Testo da analizzare
In conclusione, i ricercatori sostengono l’ipotesi secondo cui l’evoluzione umana sia stata in parte facilitata dai microbi che hanno aiutato il successo dell’adattamento umano all’ambiente.

La pelle e i suoi batteri

Nei mammiferi le ghiandole apocrine si trovano essenzialmente sotto le ascelle e hanno l’obiettivo di mantenere l’omeostasi termica attraverso il processo di evaporazione. Nell’uomo e nella scimmia queste ghiandole sembrano avere un ruolo anche nella produzione degli odori corporei. Nei lemuri e nei gorilla della pianura occidentale, per esempio, l’odore delle ghiandole apocrine serve a “marcare” l’identità individuale.

Inoltre, i batteri presenti sulla pelle degradano le secrezioni delle ghiandole apocrine producendo sostanze aromatiche che servono per comunicare stati emotivi come paura, stress e eccitazione.

Anche gli odori e i batteri presenti nelle ascelle degli uomini sono molto variabili. È interessante notare che tale variabilità a livello delle ghiandole apocrine è influenzata da una singola variante di sostituzione nucleotidica nel gene ABCC11.

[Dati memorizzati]
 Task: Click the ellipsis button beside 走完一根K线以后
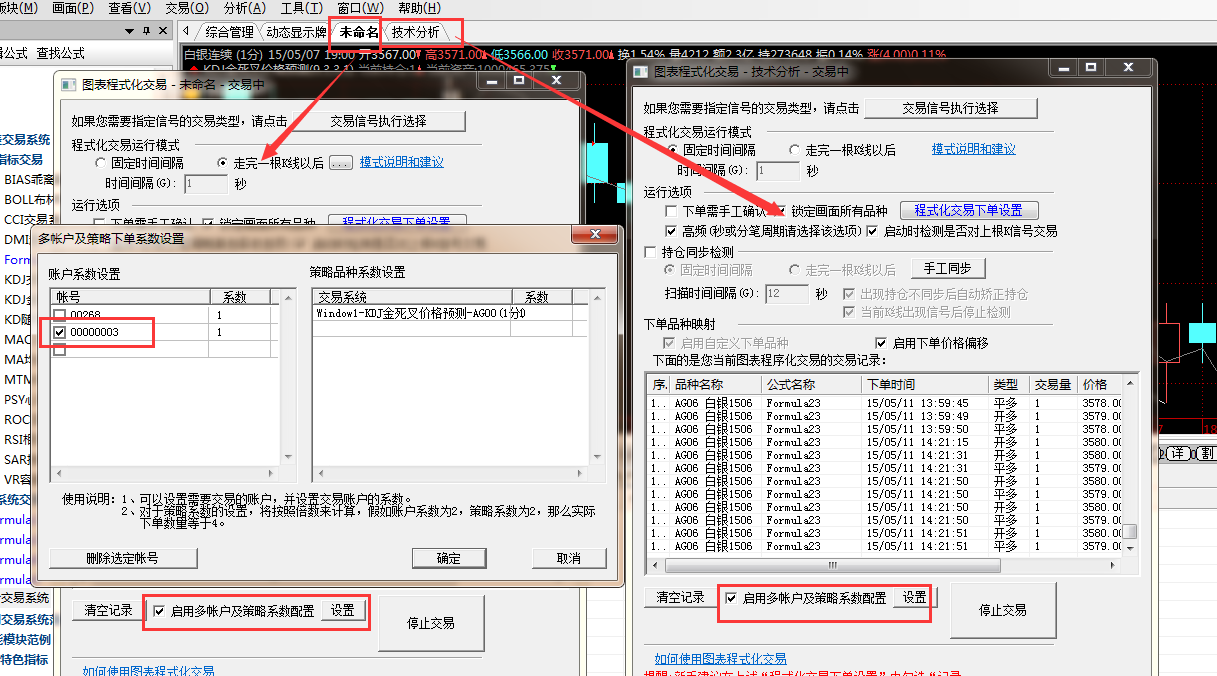[x=340, y=163]
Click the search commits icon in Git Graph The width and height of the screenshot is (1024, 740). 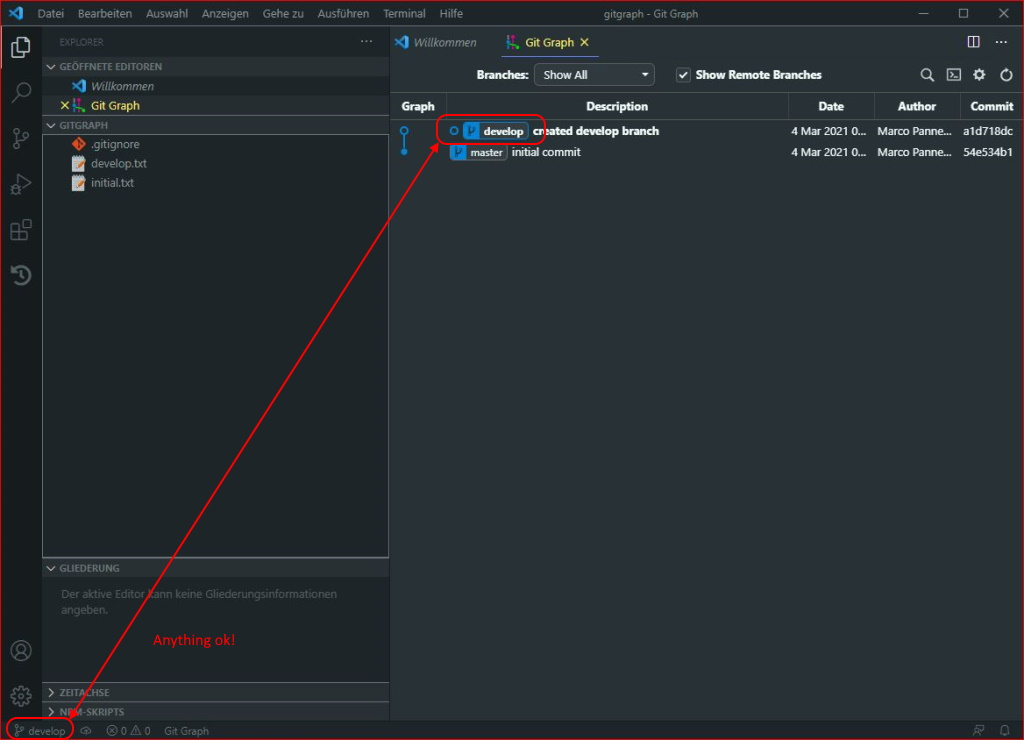(927, 74)
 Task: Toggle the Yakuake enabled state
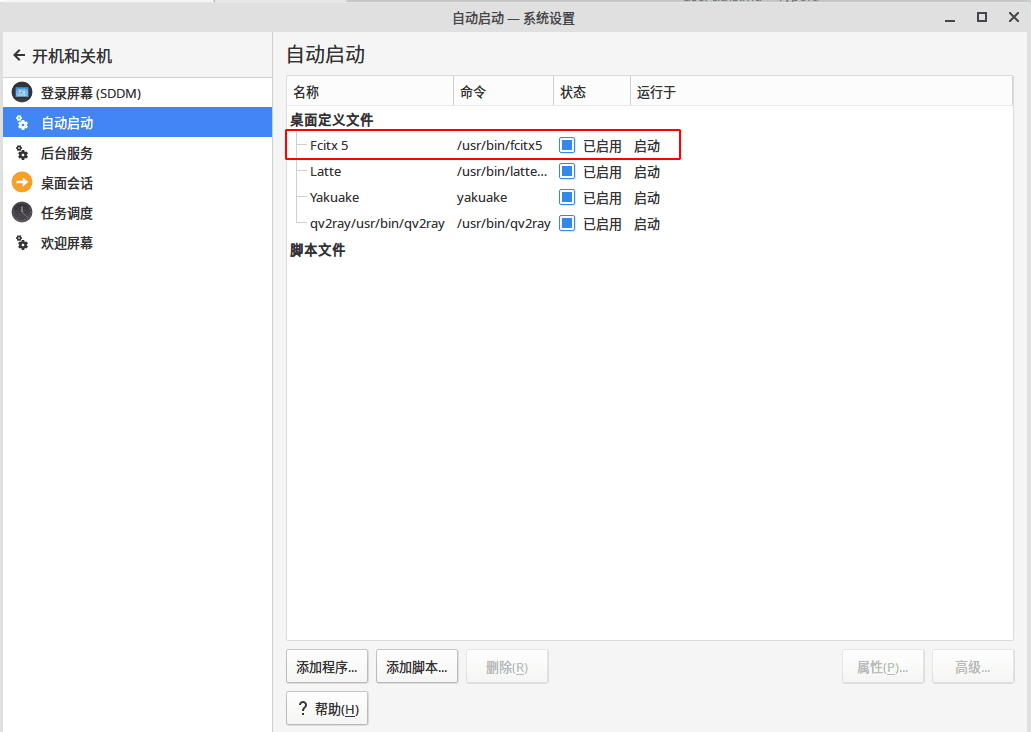pyautogui.click(x=567, y=197)
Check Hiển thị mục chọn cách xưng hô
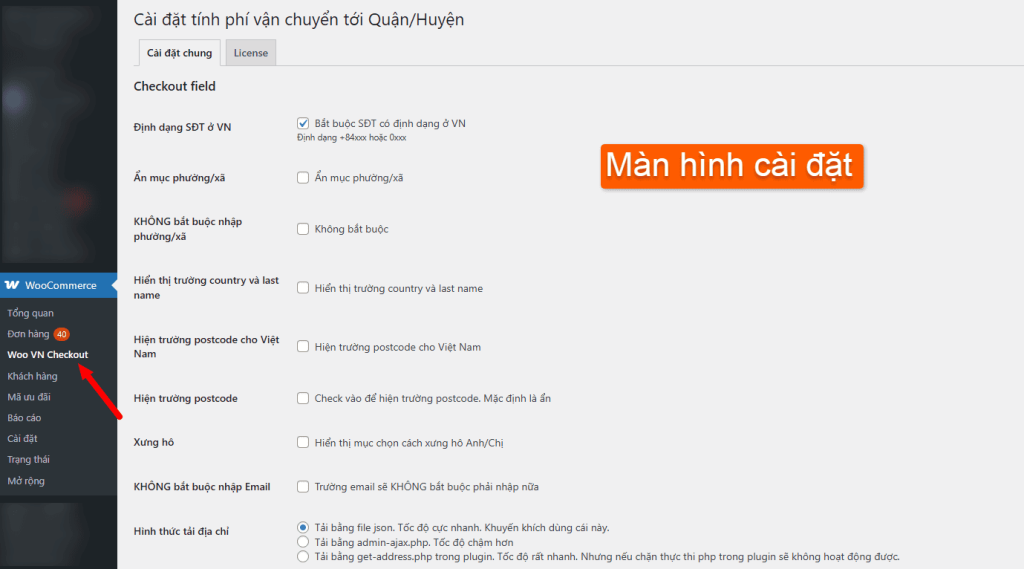 tap(303, 442)
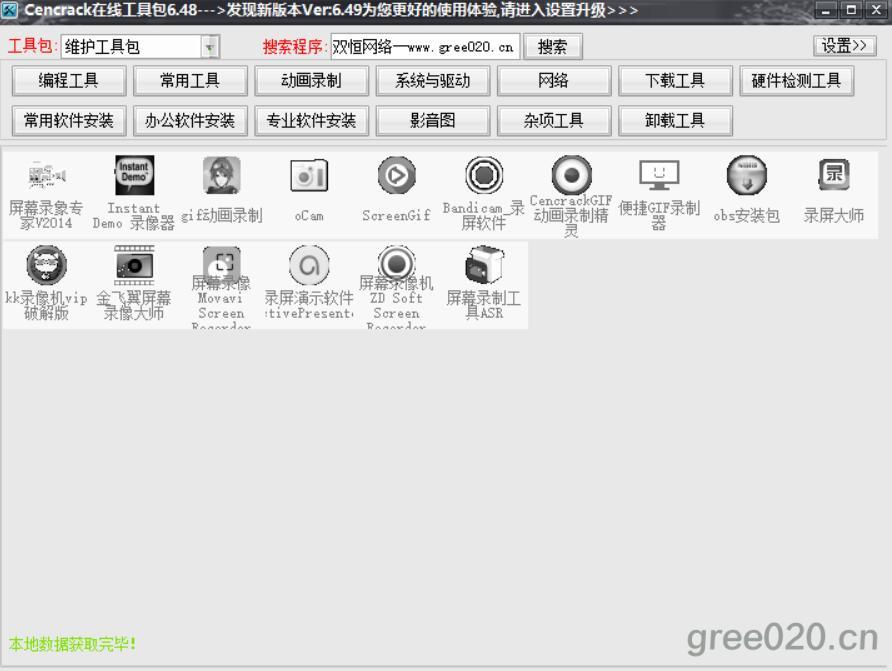
Task: Select the CencrackGIF动画录制精灵 icon
Action: click(571, 177)
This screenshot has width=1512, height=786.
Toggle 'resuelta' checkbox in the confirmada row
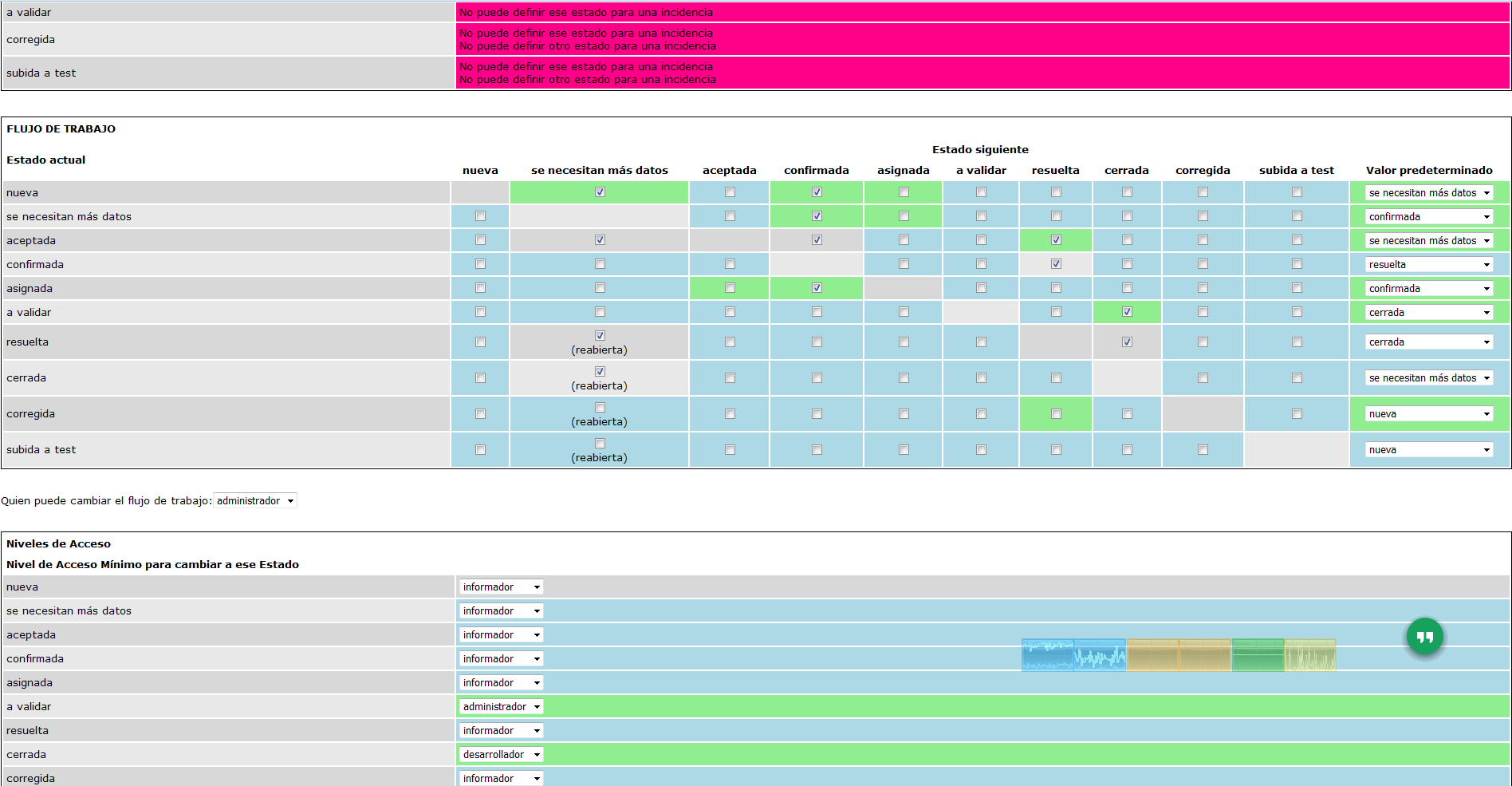(1056, 264)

Esercizi da svolgere
1. Secondo il testo sulla pelle e i suoi batteri, in quali animali l'odore delle ghiandole apocrine serve a marcare l'identità individuale?
2. Riscrivi il brano del testo partendo da "La pelle e i" e proseguendo fino a "nel gene ABCC11.", sostituendo "batteri" con "microrganismi".
I record non hanno alcun ruolo in questo lavoro.

Risultati attesi
1. Nei lemuri e nei gorilla della pianura occidentale.

2.
La pelle e i suoi microrganismi

Nei mammiferi le ghiandole apocrine si trovano essenzialmente sotto le ascelle e hanno l’obiettivo di mantenere l’omeostasi termica attraverso il processo di evaporazione. Nell’uomo e nella scimmia queste ghiandole sembrano avere un ruolo anche nella produzione degli odori corporei. Nei lemuri e nei gorilla della pianura occidentale, per esempio, l’odore delle ghiandole apocrine serve a “marcare” l’identità individuale.

Inoltre, i microrganismi presenti sulla pelle degradano le secrezioni delle ghiandole apocrine producendo sostanze aromatiche che servono per comunicare stati emotivi come paura, stress e eccitazione.

Anche gli odori e i microrganismi presenti nelle ascelle degli uomini sono molto variabili. È interessante notare che tale variabilità a livello delle ghiandole apocrine è influenzata da una singola variante di sostituzione nucleotidica nel gene ABCC11.